Tout comme la Cène, le Baptême « confirme » le croyant dans l’alliance de grâce et c’est en prenant la Cène que le chrétien répond à l’appel de Dieu et renouvelle sans cesse son engagement au sein de cette alliance qui l’unit à son Père Céleste.
Conclusion
Le baptême renvoie à l’alliance que Dieu conclut avec nous gratuitement en Jésus-Christ.
Il n’est pas le signe de notre foi, mais le signe que Dieu nous a aimés le premier.
L’eau (symbole de purification, mais aussi de renouvellement et de vie) représente la régénération permanente de notre être que Dieu opère gratuitement par sa Parole et son Esprit.
Le baptême est ainsi le signe de l’alliance éternelle par laquelle Dieu s’engage à conserver pour toujours sa bienveillance et sa fidélité et où le croyant est confirmé dans la grâce (bienveillance) divine.
La Cène (terme latin pour désigner le repas du soir) est le symbole qui renvoie à la Passion du Christ (la fraction du pain représente son corps brisé et le vin son sang versé), mais aussi, via la symbolique de la Pâque juive, au nouvel exode que Jésus inaugure vers une nouvelle Terre promise : le Royaume de Dieu.
En choisissant un symbole qui se mange, plutôt qu’un bijou (comme une croix), ou un tatouage, Jésus a voulu donner à ses disciples un symbole d’appropriation personnelle.
C’est, ainsi, par la Cène (que Calvin conseille de célébrer tous les dimanches) que le croyant manifeste sa foi et son engagement à la suite de Jésus, mais non par une profession de foi ou par une onction quelconque.
Il est légitime d’accueillir solennellement les catéchumènes lorsqu’ils se présentent pour la première fois à la Cène, mais il est toutefois souhaitable de ne pas employer ce terme de « confirmation » car il induit une autre théologie que celles de nos églises et maintient les esprits dans la confusion.

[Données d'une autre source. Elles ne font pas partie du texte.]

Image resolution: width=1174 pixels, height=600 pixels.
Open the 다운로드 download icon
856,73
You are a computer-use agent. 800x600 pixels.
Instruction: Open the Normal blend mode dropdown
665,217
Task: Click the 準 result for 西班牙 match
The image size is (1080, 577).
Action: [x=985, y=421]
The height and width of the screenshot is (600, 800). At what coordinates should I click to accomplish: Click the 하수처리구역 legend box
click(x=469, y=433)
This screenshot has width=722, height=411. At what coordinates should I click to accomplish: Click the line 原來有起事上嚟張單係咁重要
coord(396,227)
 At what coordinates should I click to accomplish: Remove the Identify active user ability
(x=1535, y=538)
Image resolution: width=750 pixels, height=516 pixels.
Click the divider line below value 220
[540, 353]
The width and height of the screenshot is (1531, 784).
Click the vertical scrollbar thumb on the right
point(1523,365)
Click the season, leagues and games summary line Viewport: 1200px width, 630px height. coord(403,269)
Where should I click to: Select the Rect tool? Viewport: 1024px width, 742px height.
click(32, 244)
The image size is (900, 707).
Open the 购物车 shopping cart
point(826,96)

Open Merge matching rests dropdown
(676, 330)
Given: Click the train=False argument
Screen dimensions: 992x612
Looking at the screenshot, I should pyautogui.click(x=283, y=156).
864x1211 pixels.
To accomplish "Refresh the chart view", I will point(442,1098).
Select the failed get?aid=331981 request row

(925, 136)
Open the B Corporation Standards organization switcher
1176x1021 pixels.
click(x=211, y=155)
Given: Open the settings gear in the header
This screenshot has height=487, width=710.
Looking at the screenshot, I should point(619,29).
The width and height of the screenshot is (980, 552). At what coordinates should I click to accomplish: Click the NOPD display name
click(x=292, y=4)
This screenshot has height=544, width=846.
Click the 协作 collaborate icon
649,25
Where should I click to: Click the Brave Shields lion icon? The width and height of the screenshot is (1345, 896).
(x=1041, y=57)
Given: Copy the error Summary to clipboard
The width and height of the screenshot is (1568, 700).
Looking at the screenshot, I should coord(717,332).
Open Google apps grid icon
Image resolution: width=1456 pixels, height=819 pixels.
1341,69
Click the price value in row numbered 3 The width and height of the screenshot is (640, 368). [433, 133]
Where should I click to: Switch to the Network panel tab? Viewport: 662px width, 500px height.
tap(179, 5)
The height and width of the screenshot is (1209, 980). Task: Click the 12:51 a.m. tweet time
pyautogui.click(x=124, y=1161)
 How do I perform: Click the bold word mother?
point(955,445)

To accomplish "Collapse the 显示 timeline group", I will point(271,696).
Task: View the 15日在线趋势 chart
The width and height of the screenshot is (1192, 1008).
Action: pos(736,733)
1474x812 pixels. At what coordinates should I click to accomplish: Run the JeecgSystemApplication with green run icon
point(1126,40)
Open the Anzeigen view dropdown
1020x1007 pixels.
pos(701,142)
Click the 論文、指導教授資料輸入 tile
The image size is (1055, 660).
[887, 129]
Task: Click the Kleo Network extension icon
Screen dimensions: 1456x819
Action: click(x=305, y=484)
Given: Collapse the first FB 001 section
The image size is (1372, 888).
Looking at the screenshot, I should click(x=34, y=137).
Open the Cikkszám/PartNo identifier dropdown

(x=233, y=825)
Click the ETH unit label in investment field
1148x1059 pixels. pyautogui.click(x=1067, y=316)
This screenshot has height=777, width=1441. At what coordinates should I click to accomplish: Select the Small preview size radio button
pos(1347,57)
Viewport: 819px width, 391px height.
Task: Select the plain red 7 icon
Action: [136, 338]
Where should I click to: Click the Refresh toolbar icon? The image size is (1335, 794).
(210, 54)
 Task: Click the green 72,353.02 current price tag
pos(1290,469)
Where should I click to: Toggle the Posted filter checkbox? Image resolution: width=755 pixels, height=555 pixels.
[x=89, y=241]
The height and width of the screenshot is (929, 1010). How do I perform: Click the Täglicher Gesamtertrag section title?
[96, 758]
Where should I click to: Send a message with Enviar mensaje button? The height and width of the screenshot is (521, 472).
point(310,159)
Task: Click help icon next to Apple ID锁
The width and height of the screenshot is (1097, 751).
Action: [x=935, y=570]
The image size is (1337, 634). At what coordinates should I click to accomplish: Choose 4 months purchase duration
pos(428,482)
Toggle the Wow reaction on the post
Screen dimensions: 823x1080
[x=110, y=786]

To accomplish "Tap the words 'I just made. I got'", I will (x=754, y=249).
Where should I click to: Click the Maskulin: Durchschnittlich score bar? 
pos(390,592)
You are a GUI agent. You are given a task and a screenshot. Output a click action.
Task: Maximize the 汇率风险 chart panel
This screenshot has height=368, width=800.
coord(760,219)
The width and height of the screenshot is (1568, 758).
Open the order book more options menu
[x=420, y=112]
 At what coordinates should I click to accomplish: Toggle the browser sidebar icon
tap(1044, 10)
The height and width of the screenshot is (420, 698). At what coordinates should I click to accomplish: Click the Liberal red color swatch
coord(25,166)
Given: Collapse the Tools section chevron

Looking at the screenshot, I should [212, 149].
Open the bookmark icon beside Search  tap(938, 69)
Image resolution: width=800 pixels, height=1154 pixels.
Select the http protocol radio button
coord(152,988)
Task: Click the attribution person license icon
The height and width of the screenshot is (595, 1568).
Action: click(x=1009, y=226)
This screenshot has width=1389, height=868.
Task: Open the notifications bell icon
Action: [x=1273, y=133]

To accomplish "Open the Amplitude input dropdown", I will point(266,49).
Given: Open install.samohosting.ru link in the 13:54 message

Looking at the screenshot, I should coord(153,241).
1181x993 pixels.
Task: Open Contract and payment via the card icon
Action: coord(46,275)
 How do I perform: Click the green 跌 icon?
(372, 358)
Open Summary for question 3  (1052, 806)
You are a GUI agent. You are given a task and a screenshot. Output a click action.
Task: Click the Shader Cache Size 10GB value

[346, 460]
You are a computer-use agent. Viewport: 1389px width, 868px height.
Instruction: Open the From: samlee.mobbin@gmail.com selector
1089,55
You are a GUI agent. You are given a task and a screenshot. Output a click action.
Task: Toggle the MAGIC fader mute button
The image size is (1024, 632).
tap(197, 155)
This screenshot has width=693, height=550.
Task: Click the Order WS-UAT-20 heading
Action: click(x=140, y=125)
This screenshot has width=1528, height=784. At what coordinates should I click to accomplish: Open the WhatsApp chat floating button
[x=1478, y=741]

Le terme « communion », qui se retrouve dans toutes les églises chrétiennes, lui est préférable, car il renvoie au sens ultime de la Cène (qui est une communion avec Dieu et avec les membres de l’église corps de Christ, dont Jésus est la tête), sans pour autant inclure la fâcheuse diminution de l’efficacité plénière et accomplie du baptême qu’implique le terme « confirmation ».